UTRECHT (ANP) - Twee zogeheten derdelanders uit Oekraïne moeten uiterlijk maandag het land uit, ze hebben geen recht meer op bescherming. Dat heeft de rechtbank in Utrecht woensdag bepaald. Ze moeten terugkeren naar Algerije en Nigeria, waar ze oorspronkelijk vandaan kwamen.
De rechtbank in Rotterdam had eerder deze week ook beslist dat een derdelander Nederland moet verlaten. Ook die persoon moet naar Algerije vertrekken. De rechtbank in Roermond had vorige week juist besloten dat derdelanders net zo lang bescherming moeten krijgen als alle andere vluchtelingen uit Oekraïne.
Doordat de rechtbanken elkaar tegenspreken, komen de zaken uiteindelijk waarschijnlijk terecht bij de Raad van State, de hoogste bestuursrechter. Die had in januari geoordeeld dat de bescherming van derdelanders op 4 maart afloopt. Daarna hebben de vluchtelingen tot begin april de tijd om asiel aan te vragen of te vertrekken.
Terugkeerbesluit
Na die uitspraak kregen de derdelanders een zogenoemd terugkeerbesluit van het ministerie van Justitie en Veiligheid. Veel derdelanders zijn daartegen in beroep gegaan.
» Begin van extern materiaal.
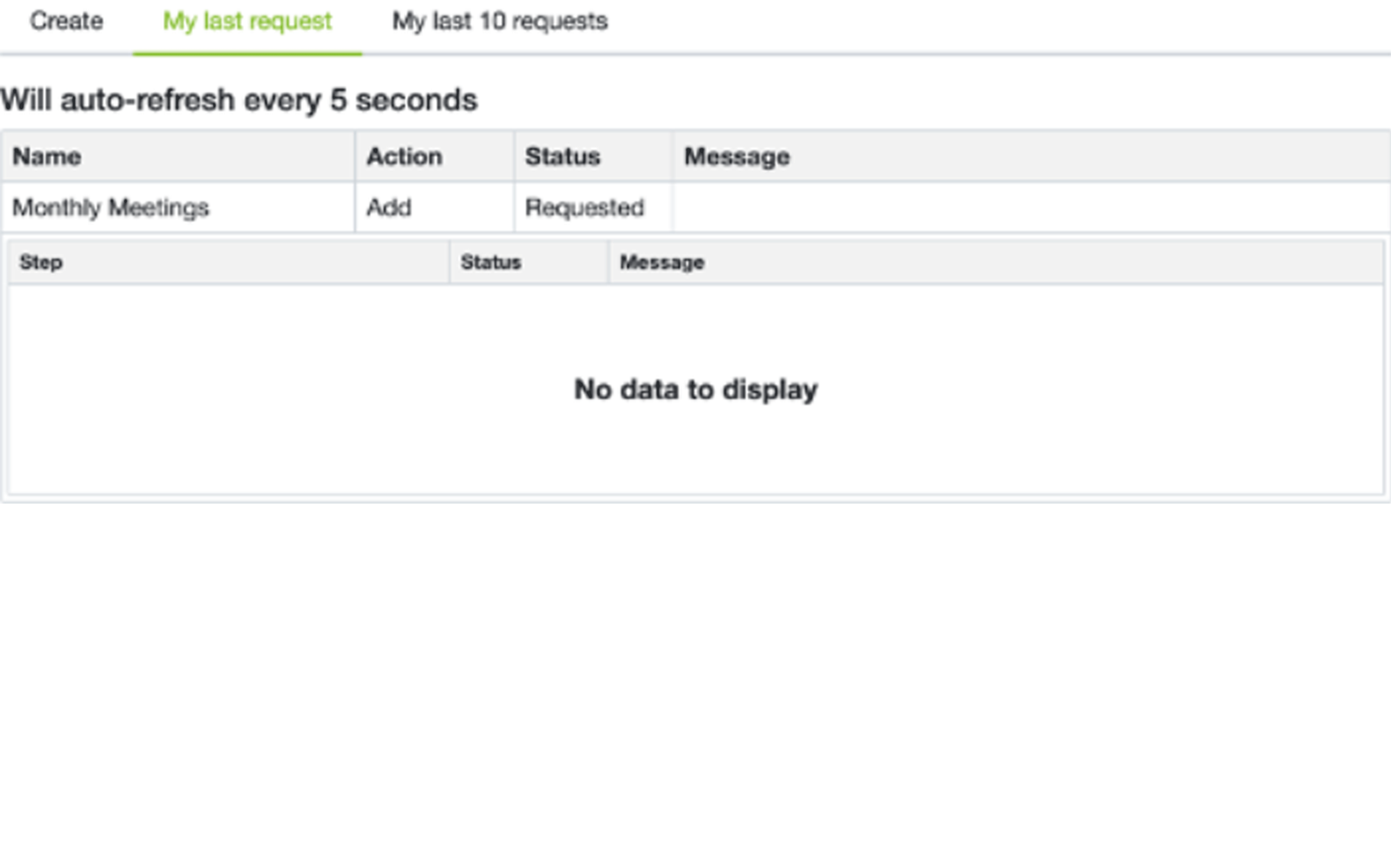Click the inner Status column header
The width and height of the screenshot is (1391, 868).
491,262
Derdelanders zijn mensen die vanuit Oekraïne naar Nederland zijn gevlucht. Ze hadden in Oekraïne een tijdelijke verblijfsvergunning toen daar de oorlog uitbrak. In Nederland hadden de derdelanders lange tijd dezelfde bescherming als de gevluchte Oekraïners. Die tijdelijke bescherming betekende dat de vluchtelingen net als Oekraïners in Nederland mochten wonen, werken en studeren. Ook kwamen ze in aanmerking voor leefgeld.